Between the individual alcoholic beverage types, beer intake was observed to have the most significant interaction with ADH1B rs1229984 for association with serum urate level, hyperuricaemia, and gout and with MLXIPL rs6460047 for association with serum urate level among all participants. The genotype-stratified association analysis demonstrated the largest increase in serum urate level or risk of hyperuricaemia or gout among participants who had the urate-increasing or gout risk allele and consumed beer, as opposed to spirits or wine. However, stratification by gender revealed that while this remained the case among men, wine intake had the most significant interaction with ADH1B for association with serum urate level, hyperuricaemia, and gout among women and demonstrated the largest increase in serum urate level in women who both had the urate-increasing allele and consumed wine. This likely reflects the much higher consumption of wine compared to beer among women in the study (mean of 11.16 units/week of wine compared to 1.24 units/week of beer). While there was no significant difference between the alcoholic beverage types in the genotype-stratified association analysis for association with hyperuricaemia and gout among women, this is likely to be driven by the much lower proportion of women with hyperuricaemia or gout compared to men in the study and therefore reduced statistical power. This suggests that between the individual alcoholic beverage types, beer intake is the greatest contributor to the genetic relationships observed among men while wine intake is the greatest contributor among women.

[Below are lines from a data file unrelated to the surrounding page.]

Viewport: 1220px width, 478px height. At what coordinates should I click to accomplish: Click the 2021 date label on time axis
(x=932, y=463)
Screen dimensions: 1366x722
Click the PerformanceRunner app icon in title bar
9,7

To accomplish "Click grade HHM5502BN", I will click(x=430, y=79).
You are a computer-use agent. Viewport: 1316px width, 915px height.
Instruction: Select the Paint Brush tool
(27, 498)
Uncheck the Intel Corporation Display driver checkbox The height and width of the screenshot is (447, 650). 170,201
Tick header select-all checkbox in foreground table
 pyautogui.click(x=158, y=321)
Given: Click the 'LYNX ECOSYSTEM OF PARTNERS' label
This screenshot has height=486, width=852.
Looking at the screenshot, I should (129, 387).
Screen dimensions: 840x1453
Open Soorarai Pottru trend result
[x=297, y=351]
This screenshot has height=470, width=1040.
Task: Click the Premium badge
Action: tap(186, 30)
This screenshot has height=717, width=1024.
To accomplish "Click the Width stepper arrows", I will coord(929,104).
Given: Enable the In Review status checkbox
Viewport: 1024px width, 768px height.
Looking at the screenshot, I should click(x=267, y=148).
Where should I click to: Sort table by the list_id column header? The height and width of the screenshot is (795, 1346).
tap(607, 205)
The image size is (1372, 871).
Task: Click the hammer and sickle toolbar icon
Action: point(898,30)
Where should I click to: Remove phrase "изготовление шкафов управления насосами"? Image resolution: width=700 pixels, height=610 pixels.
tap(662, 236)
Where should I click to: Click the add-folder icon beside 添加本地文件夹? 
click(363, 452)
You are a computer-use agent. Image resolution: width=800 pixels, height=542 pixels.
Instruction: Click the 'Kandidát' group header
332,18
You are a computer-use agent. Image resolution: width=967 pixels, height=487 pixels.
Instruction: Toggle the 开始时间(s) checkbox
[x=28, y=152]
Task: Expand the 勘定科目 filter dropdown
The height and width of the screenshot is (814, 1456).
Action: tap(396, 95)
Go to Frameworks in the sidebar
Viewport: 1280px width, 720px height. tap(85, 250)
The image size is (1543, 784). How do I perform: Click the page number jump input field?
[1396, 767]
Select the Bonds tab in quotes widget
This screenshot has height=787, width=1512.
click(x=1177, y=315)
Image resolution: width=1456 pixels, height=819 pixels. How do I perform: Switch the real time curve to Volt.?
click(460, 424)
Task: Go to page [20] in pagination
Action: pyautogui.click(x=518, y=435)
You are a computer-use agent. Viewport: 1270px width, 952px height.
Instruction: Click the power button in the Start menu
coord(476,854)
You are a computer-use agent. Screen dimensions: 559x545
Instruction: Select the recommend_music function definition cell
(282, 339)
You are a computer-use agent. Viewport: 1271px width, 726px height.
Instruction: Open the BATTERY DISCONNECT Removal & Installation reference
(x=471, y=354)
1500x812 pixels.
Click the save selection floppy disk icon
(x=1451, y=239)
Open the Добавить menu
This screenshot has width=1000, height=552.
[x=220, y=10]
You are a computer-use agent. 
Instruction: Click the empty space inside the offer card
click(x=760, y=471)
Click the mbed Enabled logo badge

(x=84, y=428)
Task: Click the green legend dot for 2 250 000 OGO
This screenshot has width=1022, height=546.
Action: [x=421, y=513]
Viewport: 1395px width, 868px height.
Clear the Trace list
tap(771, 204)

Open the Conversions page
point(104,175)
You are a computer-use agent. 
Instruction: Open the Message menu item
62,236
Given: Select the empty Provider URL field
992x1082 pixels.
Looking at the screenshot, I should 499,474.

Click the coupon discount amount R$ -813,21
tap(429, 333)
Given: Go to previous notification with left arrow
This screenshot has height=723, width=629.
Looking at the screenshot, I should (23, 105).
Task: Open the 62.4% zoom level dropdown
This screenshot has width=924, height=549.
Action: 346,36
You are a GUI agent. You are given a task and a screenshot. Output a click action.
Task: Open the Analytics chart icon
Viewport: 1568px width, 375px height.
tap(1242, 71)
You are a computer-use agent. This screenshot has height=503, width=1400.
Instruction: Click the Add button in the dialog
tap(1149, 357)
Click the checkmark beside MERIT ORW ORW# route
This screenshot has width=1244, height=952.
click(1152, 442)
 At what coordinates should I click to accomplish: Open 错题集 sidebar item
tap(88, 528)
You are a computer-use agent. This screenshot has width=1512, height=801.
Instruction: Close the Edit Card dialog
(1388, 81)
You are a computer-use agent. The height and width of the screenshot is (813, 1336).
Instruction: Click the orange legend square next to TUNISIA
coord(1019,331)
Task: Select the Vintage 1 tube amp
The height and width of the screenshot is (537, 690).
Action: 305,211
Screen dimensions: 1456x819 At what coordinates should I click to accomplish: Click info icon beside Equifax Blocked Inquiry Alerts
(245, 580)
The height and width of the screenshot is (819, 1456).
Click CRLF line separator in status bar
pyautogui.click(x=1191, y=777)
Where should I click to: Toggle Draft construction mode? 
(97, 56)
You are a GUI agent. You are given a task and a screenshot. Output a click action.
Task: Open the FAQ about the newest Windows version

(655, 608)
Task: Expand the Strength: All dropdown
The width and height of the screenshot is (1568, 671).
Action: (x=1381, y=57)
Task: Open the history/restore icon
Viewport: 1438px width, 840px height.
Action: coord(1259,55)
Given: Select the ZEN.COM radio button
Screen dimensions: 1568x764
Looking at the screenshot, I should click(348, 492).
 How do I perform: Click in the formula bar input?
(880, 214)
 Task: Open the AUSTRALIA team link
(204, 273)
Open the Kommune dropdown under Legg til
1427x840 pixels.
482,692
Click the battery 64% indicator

This study has some limitations. The analyses were restricted to individuals of European ethnicity between the ages of 40 and 69 years, limiting the generalisability of the findings. The frequency of the ADH1B rs1229984 variant is relatively low among Europeans, especially compared to East Asian populations (minor allele frequency 0.03 and 0.70, respectively) [35], which reduces the statistical power of the analyses. The single baseline serum urate measurement may not accurately represent the life-long urate level of each participant. The use of self-reported alcohol consumption data may have influenced the observed effect sizes to some degree due to underreporting as the result of recall and social desirability biases [36]. Additionally, around 15% of all participants were missing data for one or more alcohol consumption phenotypes. Given that only a small proportion of participants did not consume alcohol, the absence of genetic associations with serum urate level, hyperuricaemia, and gout in non-consumers may be due to reduced power among this subgroup in the genotype-stratified association analysis. Finally, due to the cross-sectional nature of the study, we cannot rule out the potential influence of collider bias or reverse causation in the gout analyses [37].

Conclusion

In summary, this study has identified novel interactions with alcohol consumption at ADH1B and MLXIPL for association with serum urate level and at ADH1B for association with hyperuricaemia and gout among individuals of European ethnicity. The effects at these loci were only observed among alcohol consumers. The association of ADH1B with serum urate level, hyperuricaemia, and gout may occur through the modulation of alcohol metabolism rate in alcohol consumers, while the association of MLXIPL with serum urate level may occur through enhanced downregulation of ChREBP transcriptional activity among alcohol consumers.